Records:
-=-=-=-=-

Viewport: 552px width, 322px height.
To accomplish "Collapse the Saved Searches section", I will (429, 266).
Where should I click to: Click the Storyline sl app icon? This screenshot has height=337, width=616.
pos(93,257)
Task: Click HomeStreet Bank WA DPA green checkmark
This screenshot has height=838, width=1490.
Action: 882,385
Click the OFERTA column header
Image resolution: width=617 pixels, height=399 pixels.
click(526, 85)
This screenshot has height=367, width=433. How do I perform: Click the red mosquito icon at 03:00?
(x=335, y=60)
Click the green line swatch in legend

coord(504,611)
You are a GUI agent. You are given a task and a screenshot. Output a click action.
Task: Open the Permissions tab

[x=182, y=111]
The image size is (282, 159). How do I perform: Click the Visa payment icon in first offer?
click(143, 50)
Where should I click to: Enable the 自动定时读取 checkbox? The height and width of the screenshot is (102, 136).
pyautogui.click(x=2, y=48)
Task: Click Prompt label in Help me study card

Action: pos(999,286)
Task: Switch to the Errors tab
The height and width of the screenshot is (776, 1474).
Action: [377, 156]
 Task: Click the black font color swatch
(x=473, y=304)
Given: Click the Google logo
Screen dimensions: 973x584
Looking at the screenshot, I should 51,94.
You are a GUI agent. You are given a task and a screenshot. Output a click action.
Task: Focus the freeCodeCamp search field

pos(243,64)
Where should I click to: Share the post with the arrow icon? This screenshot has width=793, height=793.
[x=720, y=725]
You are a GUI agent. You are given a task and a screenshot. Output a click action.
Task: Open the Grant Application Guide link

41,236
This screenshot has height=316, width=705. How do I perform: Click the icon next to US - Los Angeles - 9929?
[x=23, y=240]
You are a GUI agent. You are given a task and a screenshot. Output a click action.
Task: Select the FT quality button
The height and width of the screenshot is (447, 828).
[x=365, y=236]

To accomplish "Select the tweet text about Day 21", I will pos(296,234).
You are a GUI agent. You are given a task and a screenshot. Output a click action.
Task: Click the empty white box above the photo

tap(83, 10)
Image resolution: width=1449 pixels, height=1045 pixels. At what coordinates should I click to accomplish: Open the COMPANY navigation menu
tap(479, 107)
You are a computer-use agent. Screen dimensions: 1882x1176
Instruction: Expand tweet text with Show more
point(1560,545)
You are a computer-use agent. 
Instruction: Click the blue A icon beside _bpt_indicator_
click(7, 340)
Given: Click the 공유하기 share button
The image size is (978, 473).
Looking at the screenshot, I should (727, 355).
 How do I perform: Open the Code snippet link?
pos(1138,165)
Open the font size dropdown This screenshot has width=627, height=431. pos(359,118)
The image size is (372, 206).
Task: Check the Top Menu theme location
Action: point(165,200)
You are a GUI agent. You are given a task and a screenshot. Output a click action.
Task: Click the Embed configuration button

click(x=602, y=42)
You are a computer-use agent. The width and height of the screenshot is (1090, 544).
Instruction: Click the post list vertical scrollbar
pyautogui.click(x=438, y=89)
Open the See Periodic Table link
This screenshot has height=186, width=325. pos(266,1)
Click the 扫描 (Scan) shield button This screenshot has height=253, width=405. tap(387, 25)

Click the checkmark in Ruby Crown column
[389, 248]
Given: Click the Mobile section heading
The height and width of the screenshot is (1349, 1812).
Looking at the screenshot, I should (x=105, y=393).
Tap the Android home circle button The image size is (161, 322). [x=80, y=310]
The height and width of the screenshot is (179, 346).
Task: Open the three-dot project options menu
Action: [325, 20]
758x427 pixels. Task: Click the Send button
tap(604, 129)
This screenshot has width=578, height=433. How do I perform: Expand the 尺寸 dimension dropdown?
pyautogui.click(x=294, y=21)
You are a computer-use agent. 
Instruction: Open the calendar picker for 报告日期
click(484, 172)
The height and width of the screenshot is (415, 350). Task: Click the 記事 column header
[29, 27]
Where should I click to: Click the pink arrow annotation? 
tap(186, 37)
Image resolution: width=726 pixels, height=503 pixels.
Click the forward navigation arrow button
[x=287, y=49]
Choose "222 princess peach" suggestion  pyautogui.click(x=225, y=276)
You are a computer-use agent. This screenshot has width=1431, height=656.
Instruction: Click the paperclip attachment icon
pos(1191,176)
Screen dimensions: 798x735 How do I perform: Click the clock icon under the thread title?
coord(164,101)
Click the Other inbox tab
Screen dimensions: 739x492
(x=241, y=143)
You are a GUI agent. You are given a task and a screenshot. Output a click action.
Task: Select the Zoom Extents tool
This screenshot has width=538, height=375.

-=-=-=-=-

Task details: Reproduce the rows, requests included, starting at the line that contains "Where should I click to: Share" and stopping after the line that contains "click(7, 340)". Shift every coordinate in the answers up by 26, and leave all other numbers as they are.

Solution to this task:
Where should I click to: Share the post with the arrow icon? This screenshot has width=793, height=793.
[x=746, y=751]
You are a GUI agent. You are given a task and a screenshot. Output a click action.
Task: Open the Grant Application Guide link

67,262
This screenshot has height=316, width=705. How do I perform: Click the icon next to US - Los Angeles - 9929?
[x=49, y=266]
You are a GUI agent. You are given a task and a screenshot. Output a click action.
Task: Select the FT quality button
The height and width of the screenshot is (447, 828).
[x=391, y=262]

To accomplish "Select the tweet text about Day 21", I will pos(322,260).
You are a GUI agent. You are given a task and a screenshot. Output a click action.
Task: Click the empty white box above the photo

tap(109, 36)
Image resolution: width=1449 pixels, height=1045 pixels. At what coordinates should I click to accomplish: Open the COMPANY navigation menu
tap(505, 133)
You are a computer-use agent. Screen dimensions: 1882x1176
Instruction: Expand tweet text with Show more
point(1586,571)
You are a computer-use agent. 
Instruction: Click the blue A icon beside _bpt_indicator_
click(33, 366)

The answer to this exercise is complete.